First of all, I like where Appendix C is going.
My (small in comparison) problem is with C<let>'s definition of
"failure." The exception bit is neat, and provides for pretty much
out-of-the-box exception safety. But failure based on return value
may not be such a hot idea. Consider:
class DBHandle {
method fetch($key) {
return %.cache{$key} if %.cache.exists($key);
return let %.cache{$key} = .expensive_fetch($key);
}
has %.cache;
}
Presumably, if C<expensive_fetch> throws an exception, C<%.cache> will
be unchanged. Additionally, if C<expensive_fetch> returns
C<undef>... perhaps because the database says the associated value is
undefined (but exists nonetheless), C<%.cache> will I<still> be
unchanged. This results in an expensive fetch operation each time.
There's two solutions that I see. The first is to only rollback
C<let>s on returning undef or () when C<use fatal> is not in effect.
If one wants to sucessfully return undef in these situations, one
returns C<undef but true> or C<undef but defined> (!).
Another solution may be to mark C<undef>s that signify failure with a
C<failed> property. That way you can return sucessful C<undef>s
without fear of contradiction.
But this leads into something related that's been bugging me about
C<use fatal>. What happens in this case?
package Foo {
use fatal;
sub oof() {
try { bar;
CATCH { ... } }
}
sub bar() { baz; }
sub baz() { fail; }
}
no fatal;
Foo::bar // die;
Obviously, C<baz> throws an exception to C<bar>. However, if C<bar>
subsequently throws an exception, the main module won't be expecting
it. However, Foo::oof will be expecting it, and won't settle for
C<undef>.
So, in conclusion, C<use fatal> governs not what subs under its
control I<return>, but rather what is returned I<to them>. This can
be trivially implemented with C<caller> or, if inlined, simple
transformations. Does this idea have any merit?
And I've got lots of nifty ideas about C<caller>, Coming Soon to a
mailing list near you!
Luke

Supplied records
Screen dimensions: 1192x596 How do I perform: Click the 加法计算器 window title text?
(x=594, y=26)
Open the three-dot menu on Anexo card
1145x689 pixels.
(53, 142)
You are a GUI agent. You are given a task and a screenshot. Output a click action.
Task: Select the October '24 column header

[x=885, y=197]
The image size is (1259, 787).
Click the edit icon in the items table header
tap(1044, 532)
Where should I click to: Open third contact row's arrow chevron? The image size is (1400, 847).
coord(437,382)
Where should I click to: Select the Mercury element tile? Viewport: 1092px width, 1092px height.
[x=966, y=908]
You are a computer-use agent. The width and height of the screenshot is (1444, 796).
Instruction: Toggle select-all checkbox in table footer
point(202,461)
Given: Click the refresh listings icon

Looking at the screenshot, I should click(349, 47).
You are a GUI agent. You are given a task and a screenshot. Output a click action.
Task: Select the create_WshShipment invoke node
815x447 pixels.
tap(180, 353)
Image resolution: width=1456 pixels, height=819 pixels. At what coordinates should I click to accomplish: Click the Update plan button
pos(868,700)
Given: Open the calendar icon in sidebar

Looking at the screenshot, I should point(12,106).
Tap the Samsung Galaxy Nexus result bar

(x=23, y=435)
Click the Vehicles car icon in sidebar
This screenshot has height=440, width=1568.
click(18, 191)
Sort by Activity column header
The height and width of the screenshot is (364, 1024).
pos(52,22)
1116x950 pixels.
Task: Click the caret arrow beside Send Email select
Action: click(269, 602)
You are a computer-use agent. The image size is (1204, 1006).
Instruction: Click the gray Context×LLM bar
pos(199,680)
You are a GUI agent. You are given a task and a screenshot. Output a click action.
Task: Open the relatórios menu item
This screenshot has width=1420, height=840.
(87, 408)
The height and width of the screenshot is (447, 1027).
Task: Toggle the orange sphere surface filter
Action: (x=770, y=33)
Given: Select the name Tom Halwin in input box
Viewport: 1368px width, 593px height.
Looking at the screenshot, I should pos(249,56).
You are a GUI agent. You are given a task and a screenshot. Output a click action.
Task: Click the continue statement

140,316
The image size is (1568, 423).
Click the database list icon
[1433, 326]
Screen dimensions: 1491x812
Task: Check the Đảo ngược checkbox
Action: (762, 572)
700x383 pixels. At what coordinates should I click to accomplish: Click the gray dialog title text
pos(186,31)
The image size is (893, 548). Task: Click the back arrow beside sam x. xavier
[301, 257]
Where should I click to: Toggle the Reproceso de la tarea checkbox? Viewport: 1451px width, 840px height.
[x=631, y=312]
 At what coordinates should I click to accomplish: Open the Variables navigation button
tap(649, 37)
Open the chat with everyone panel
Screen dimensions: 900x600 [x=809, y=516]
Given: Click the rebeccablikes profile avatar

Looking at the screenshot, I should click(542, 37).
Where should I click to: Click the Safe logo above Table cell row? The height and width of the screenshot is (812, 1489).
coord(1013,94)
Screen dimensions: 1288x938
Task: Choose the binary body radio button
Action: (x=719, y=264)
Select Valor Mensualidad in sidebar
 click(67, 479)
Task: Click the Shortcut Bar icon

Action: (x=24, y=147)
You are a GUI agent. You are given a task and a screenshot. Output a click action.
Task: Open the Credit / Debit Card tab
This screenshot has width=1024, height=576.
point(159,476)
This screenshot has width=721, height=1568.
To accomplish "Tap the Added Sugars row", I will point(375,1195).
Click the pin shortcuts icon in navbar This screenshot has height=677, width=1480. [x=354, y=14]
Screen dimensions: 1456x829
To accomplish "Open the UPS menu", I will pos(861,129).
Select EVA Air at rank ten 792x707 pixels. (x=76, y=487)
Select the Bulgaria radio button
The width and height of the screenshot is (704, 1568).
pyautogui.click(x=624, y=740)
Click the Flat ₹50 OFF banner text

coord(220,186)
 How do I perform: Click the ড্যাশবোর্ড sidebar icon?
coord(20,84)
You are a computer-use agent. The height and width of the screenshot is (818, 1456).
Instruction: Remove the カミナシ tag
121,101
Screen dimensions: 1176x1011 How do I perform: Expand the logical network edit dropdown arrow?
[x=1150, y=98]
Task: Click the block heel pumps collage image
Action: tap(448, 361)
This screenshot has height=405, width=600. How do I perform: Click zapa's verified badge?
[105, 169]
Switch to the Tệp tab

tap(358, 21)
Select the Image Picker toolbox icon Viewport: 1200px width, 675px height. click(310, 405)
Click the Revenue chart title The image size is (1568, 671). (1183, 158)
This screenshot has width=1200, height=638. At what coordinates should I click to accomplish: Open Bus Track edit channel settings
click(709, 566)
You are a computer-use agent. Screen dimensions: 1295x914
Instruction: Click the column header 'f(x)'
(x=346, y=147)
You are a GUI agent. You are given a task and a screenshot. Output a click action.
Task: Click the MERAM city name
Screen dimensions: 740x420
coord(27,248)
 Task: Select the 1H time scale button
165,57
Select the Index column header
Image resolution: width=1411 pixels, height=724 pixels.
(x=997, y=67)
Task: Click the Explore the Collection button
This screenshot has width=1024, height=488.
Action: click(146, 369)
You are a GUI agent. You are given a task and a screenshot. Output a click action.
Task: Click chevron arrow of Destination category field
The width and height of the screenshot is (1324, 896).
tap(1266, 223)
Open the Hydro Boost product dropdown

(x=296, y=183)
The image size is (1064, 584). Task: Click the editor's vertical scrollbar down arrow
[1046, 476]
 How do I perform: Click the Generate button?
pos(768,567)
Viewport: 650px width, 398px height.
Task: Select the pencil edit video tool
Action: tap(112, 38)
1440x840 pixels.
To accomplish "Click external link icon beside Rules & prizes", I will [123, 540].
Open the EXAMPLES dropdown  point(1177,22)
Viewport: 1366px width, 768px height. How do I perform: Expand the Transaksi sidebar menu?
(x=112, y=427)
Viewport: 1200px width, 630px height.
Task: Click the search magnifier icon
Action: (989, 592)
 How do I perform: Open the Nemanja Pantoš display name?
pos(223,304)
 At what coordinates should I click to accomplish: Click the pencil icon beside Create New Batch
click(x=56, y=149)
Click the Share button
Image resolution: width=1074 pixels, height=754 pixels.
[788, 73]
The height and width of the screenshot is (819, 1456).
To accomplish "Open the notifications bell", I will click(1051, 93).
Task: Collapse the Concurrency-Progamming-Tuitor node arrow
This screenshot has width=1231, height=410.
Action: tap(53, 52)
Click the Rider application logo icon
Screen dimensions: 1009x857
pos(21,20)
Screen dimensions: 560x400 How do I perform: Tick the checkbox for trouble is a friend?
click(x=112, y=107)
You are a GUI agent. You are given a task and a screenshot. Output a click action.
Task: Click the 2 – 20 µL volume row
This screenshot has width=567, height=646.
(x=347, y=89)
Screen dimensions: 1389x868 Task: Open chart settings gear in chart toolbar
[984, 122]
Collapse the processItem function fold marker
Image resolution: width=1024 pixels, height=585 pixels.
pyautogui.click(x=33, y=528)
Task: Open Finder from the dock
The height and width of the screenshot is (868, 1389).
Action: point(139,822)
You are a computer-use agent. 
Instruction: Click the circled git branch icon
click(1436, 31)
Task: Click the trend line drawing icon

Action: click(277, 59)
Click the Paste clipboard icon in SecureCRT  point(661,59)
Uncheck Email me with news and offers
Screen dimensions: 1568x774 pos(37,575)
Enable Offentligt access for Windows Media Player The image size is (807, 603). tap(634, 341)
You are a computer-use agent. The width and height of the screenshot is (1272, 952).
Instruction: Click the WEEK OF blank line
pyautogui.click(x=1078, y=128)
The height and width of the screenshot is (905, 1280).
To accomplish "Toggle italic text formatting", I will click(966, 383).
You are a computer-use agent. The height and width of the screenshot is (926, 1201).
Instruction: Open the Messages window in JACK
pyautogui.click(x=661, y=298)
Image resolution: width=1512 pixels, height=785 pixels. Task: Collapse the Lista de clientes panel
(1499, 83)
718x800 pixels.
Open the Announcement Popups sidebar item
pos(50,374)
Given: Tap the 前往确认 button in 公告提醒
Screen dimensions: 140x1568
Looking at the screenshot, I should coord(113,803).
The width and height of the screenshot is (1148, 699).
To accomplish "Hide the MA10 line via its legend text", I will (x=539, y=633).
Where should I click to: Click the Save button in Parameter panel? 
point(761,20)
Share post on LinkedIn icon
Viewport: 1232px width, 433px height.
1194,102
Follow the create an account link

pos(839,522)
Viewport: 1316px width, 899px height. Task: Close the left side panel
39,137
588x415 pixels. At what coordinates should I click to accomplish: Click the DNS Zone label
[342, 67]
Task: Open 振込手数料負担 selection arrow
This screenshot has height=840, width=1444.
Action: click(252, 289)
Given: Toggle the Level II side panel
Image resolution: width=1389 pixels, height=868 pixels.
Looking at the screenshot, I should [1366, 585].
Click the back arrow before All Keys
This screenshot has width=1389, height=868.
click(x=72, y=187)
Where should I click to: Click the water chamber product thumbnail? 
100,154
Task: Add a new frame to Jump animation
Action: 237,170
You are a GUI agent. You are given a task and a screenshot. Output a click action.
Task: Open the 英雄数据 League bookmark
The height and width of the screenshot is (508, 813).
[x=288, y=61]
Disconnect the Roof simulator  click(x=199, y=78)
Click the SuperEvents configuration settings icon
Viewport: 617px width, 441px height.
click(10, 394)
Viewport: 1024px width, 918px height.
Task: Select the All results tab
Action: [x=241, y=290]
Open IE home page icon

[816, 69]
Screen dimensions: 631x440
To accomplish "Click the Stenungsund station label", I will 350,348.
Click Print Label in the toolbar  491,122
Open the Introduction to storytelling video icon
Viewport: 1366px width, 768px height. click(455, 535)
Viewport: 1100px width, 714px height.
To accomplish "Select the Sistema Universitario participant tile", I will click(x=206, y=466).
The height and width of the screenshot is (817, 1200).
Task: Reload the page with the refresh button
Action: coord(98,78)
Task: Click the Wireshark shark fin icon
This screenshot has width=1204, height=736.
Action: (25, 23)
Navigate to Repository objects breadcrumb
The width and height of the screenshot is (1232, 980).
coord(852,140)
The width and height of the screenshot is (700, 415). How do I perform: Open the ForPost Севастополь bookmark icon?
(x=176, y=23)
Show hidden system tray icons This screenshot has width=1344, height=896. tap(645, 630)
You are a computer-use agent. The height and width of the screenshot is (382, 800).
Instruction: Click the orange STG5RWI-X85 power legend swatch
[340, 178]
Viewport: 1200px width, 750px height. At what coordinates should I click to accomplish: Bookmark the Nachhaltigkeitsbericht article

Problem set
[A] Please copy the mailing-list post word for word, beginning at the words "If one wants" and stopping after the words "fear of contradiction.".
[B] Rewrite the records as a JSON list of strings with one string per line and blank lines omitted, starting at the line that has "Sort by Activity column header" and stopping after the line that has "Screen dimensions: 900x600 [x=809, y=516]".
The mailing-list post and the records have no connection to each other.

Expected results
[A]
If one wants to sucessfully return undef in these situations, one
returns C<undef but true> or C<undef but defined> (!).
Another solution may be to mark C<undef>s that signify failure with a
C<failed> property. That way you can return sucessful C<undef>s
without fear of contradiction.

[B]
[
  "Sort by Activity column header",
  "The height and width of the screenshot is (364, 1024).",
  "pos(52,22)",
  "1116x950 pixels.",
  "Task: Click the caret arrow beside Send Email select",
  "Action: click(269, 602)",
  "You are a computer-use agent. The image size is (1204, 1006).",
  "Instruction: Click the gray Context×LLM bar",
  "pos(199,680)",
  "You are a GUI agent. You are given a task and a screenshot. Output a click action.",
  "Task: Open the relatórios menu item",
  "This screenshot has width=1420, height=840.",
  "(87, 408)",
  "The height and width of the screenshot is (447, 1027).",
  "Task: Toggle the orange sphere surface filter",
  "Action: (x=770, y=33)",
  "Given: Select the name Tom Halwin in input box",
  "Viewport: 1368px width, 593px height.",
  "Looking at the screenshot, I should pos(249,56).",
  "You are a GUI agent. You are given a task and a screenshot. Output a click action.",
  "Task: Click the continue statement",
  "140,316",
  "The image size is (1568, 423).",
  "Click the database list icon",
  "[1433, 326]",
  "Screen dimensions: 1491x812",
  "Task: Check the Đảo ngược checkbox",
  "Action: (762, 572)",
  "700x383 pixels. At what coordinates should I click to accomplish: Click the gray dialog title text",
  "pos(186,31)",
  "The image size is (893, 548). Task: Click the back arrow beside sam x. xavier",
  "[301, 257]",
  "Where should I click to: Toggle the Reproceso de la tarea checkbox? Viewport: 1451px width, 840px height.",
  "[x=631, y=312]",
  " At what coordinates should I click to accomplish: Open the Variables navigation button",
  "tap(649, 37)",
  "Open the chat with everyone panel",
  "Screen dimensions: 900x600 [x=809, y=516]"
]